Deployed personnel are in “operational areas,” and commanders will make a determination on other areas where this policy may apply.
The market for these devices has exploded over the past few years, with many service members incorporating them into their workout routines. They use the devices and applications to track their pace, running routes, calories burned and more. These devices then store the information and upload it to central servers where it can be shared with third parties.
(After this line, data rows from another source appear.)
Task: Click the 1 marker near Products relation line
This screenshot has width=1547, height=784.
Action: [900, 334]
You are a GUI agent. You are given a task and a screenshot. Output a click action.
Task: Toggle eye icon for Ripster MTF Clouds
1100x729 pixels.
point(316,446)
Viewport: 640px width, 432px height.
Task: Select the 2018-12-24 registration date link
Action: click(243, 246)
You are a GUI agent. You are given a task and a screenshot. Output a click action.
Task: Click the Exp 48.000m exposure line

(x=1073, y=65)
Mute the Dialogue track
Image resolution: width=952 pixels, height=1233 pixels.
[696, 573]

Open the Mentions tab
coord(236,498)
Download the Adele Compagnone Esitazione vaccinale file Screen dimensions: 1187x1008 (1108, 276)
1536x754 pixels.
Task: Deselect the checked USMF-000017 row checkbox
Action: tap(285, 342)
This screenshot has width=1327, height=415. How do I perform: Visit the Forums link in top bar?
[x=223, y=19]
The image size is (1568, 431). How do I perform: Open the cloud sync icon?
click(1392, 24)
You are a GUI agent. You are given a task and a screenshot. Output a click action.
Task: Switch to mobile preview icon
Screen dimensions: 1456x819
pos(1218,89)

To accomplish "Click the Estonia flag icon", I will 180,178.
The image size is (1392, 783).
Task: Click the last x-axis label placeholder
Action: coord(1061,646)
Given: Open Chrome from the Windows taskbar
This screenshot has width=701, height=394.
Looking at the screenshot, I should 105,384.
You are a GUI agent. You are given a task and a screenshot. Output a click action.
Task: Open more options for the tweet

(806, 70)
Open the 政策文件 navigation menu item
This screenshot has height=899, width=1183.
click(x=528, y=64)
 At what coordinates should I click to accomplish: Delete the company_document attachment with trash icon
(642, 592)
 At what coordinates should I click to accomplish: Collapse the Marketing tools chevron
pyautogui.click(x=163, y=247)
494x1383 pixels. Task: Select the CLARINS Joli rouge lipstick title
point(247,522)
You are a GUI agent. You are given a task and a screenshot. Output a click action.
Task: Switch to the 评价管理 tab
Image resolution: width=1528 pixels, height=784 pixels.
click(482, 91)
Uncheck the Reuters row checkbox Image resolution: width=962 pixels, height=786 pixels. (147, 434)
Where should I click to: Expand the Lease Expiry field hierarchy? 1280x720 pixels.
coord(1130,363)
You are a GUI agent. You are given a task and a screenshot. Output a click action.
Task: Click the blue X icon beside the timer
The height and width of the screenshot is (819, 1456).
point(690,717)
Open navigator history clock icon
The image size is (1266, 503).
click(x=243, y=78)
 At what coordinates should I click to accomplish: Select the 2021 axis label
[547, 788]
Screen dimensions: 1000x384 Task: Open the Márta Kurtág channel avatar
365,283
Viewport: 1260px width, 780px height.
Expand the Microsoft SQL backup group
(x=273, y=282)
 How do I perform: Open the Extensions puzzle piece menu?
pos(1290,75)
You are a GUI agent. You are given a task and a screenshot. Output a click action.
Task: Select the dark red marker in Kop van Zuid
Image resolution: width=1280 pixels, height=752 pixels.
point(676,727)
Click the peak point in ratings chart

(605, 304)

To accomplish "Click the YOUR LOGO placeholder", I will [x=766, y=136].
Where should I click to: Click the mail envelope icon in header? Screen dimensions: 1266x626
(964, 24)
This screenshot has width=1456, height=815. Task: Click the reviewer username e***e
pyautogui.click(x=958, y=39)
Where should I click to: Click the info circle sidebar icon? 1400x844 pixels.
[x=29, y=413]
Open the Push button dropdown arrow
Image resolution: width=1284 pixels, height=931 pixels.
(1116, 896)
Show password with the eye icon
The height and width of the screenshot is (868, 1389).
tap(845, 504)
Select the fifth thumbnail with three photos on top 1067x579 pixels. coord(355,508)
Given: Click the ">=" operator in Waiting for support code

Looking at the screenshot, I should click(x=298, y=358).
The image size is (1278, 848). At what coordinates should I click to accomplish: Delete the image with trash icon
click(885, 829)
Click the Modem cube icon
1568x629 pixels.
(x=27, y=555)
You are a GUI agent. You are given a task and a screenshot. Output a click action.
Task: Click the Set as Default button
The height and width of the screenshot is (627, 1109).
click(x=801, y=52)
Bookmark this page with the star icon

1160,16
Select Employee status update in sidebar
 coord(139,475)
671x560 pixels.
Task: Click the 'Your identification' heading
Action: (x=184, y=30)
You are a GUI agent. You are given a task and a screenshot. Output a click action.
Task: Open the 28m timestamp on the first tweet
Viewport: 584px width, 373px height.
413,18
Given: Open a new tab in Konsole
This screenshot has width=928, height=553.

That information can present enemies with information on military operations.
Using GPS Devices Pose Risk
“The rapidly evolving market of devices, applications and services with geolocation capabilities presents a significant risk to the Department of Defense personnel on and off duty, and to our military operations globally,” Manning said.
These Global Positioning System capabilities can expose personal information, locations, routines and numbers of DoD personnel. Their use in overseas locations “potentially create unintended security consequences and increased risk to the joint force and mission,” Manning said.
Personal phones and other portable devices also contain apps that rely on GPS technology, and they will be affected. Commanders will be responsible for implementing the policy, and they will be allowed to make exceptions only after conducting a thorough risk assessment.
Security is at the heart of this guidance. DoD seeking a balanced way that allows for legitimate official and personal uses of geolocation technology that does not impact security.
Manning said the department will continue to study the risk associated with these devices and change the policy as needed.